Chemical analysis of maerl showed that it contained 32.1% CaCO_{3} and 3.1% MgCO_{3} (dry weight).

== Ecology ==
The ecology of maerl habitats has received very little attention in contrast to other marine ecosystems such as kelp forests or sea grass beds. Maerl beds provide a complex habitat for a wide range of taxa with a variety of niches that support high associated invertebrate and algal biodiversity.
Maerl beds act as nursery areas for the juvenile stages of commercial species such as juvenile cod Gadus morhua, saithe Pollachius virens, Pollack Pollachius pollachius and juvenile scallops Aequipecten opercularis. Maerl beds offer physical refuge and protection from predation as well as productive feeding grounds but are easily damaged by dredging and towed fishing gear.

Maerl has no tolerance for desiccation.

==History==

Maerl has been extracted for centuries mainly for use as an agricultural fertilizer. The amount extracted increased in the late 20th century and in 2000, maerl was extracted at c. 5,000 tonnes per year in Ireland and c. 500,000 tonnes per year in France. Large scale maerl extraction over the past 40 years has removed and degraded maerl beds. In Cornwall, England, maerl has been extracted since the 1970s, but was banned in 2005 by Falmouth Harbour Commissioners.

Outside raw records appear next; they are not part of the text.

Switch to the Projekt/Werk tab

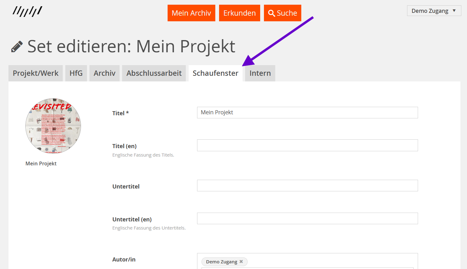tap(35, 73)

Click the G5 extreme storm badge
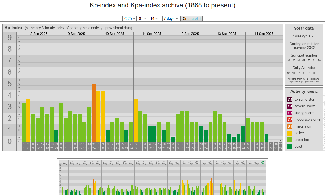pos(290,100)
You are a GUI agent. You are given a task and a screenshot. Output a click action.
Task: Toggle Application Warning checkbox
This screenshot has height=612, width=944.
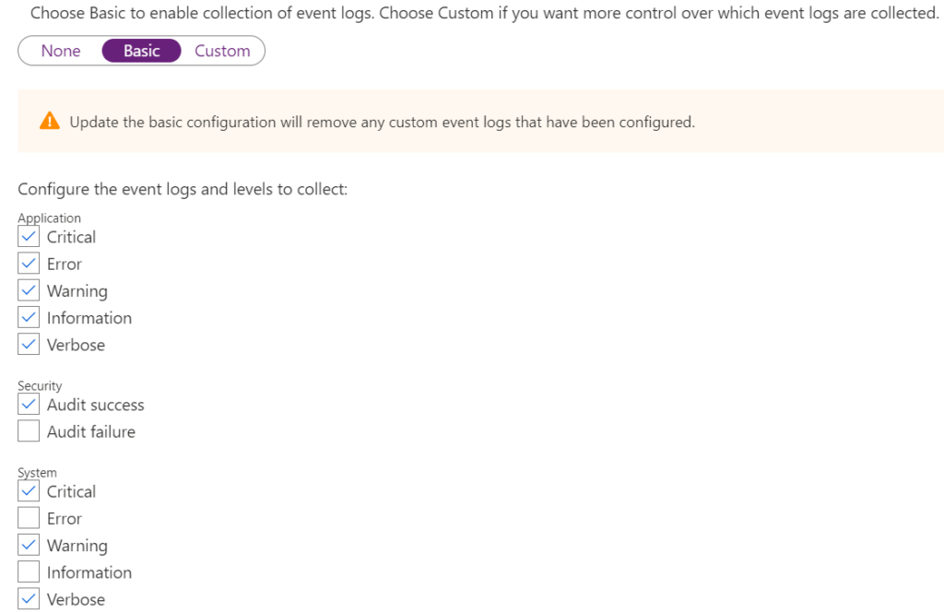coord(29,290)
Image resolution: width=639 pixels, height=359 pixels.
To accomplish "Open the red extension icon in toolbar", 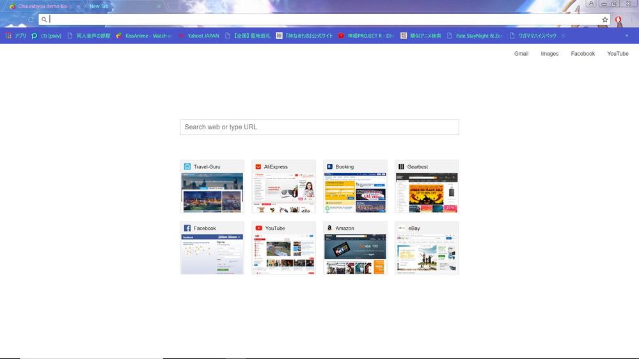I will pyautogui.click(x=618, y=20).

An early reference to maerl was made by John Ray in 1690 who reported it from Falmouth. In Ireland, maerl is extracted from subfossil beds in Bantry Bay by Celtic Sea Minerals. The maerl-forming species Lithothamion corallioides and Phymatolithon calcareum are listed in Annex V of the EC Habitats Directive.

==Uses==
Used as a soil conditioner, it is dredged from the sea floor and crushed to a powder.
The slow growth of individual nodules and their accumulation in beds over a millennial timescale means that there is no possibility of maerl keeping up with dredging for this purpose. Maerl should be considered as a non-renewable resource, and readily available alternative products (e.g., garden lime) make modern day exploitation controversial.